Sentía un ardor terrible en los pulmones y en los ojos… en sus oídos parecían correr miles de trenes y una galaxia de estrellas multicolores daba vueltas en sus ojos.

Si se sentía así de mal, entonces no estaba muerto…

“¿Dónde estoy, quiénes son?”, murmuró.

“Hey, he’s an italian sailor… ¿cuál era nombre de tu U-boat?

“Barbarigo… era el submarino Barbarigo…”

“Barbarigo… is the name of your wife? ¿tu esposa?”

“No, mi esposa se llama Fortunata”

“Fortunata… no, you’re a lucky bastard… tu fortunato! Sí, tú muy afortunado, guerra terminada para ti… vuelves vivo a casa…”

Alguien le acercó un cigarrillo encendido a los labios. Él, que nunca había fumado, aspiró una bocanada, tosió y abrió los ojos.

Vio, entre las miles de chispas que danzaban a su alrededor, un rostro inclinado sobre el suyo, un rostro tostado por el sol y con las arrugas propias del hombre de mar grabadas en torno de los ojos y en la frente, ojos de un azul profundo, amigables y amenazantes.

“Yes, your’re lucky, you’re the only survived, you jump up the sea like a fucked plug, and you may rest alone in the sea if we don’t see a blue light among the wa-wes… luz azul… ¿entiendes? Maybe is the thing that have reflect light… esto hecho espejo… ¿entiendes?”

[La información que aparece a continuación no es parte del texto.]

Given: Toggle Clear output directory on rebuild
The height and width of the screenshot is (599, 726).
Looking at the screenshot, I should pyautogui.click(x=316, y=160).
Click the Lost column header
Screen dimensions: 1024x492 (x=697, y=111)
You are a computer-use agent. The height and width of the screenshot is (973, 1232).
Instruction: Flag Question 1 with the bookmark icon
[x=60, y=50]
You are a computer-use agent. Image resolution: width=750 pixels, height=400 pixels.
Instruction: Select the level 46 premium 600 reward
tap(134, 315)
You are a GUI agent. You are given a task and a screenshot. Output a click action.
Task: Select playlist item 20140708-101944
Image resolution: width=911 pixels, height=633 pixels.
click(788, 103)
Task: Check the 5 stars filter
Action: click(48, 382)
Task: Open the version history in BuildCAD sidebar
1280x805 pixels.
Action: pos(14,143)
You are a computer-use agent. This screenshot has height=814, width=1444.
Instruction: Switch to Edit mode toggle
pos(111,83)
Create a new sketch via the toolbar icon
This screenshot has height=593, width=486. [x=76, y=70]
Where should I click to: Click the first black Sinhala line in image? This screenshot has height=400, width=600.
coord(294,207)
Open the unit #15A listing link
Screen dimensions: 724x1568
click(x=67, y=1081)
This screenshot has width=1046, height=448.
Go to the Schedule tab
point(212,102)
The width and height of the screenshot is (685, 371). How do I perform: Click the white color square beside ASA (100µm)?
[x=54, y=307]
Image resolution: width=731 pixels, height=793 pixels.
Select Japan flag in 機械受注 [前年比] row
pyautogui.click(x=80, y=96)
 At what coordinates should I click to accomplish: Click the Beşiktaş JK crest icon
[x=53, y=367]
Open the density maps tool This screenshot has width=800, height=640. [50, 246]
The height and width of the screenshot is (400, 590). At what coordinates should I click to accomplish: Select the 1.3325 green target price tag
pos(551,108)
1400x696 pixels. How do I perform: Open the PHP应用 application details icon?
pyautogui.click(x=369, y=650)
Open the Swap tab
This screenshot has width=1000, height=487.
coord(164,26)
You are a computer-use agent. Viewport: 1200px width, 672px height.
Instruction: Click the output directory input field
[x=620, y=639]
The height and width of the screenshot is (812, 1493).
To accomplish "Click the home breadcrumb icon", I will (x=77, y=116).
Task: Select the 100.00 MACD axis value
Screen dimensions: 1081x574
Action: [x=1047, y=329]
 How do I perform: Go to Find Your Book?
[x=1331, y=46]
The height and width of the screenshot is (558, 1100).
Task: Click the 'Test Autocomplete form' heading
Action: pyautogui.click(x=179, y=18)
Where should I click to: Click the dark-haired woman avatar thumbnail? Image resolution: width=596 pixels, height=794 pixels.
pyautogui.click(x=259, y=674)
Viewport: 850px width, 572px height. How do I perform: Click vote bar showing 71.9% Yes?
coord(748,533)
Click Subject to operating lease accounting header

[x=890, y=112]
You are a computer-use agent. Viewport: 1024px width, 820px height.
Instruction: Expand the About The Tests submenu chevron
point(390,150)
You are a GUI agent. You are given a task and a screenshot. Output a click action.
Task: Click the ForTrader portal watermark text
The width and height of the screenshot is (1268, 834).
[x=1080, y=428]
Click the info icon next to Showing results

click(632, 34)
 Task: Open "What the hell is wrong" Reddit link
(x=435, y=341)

Y diciendo estas palabras el marinero tomó entre sus dedos callosos una medallita esmaltada de azul con un hilo de cuero y se la entregó con una sonrisa…

 

Nota del autor: Después de haber escrito este cuento realicé una investigación histórica, cuyo resultado ha sido que el submarino italiano RSMG “Barbarigo”, en octubre de 1942 estaba efectivamente en la zona de las islas de Cabo Verde en espera de un convoy inglés. Su única misión fuera de la zona “A”, donde estaba apostado en el Atlántico septentrional. Equivoqué la fecha, pero debo pensar que con el armisticio cada acción bélica de la Marina debía cesar.
En realidad el “Barbarigo” terminó transformado, sin demasiada gloria, en submarino de transporte y desapareció en junio de 1943 durante un viaje hacia Japón con 130 toneladas de material bélico a bordo y tres marineros. Su lema era: “No es digno de vivir quien teme a la muerte”.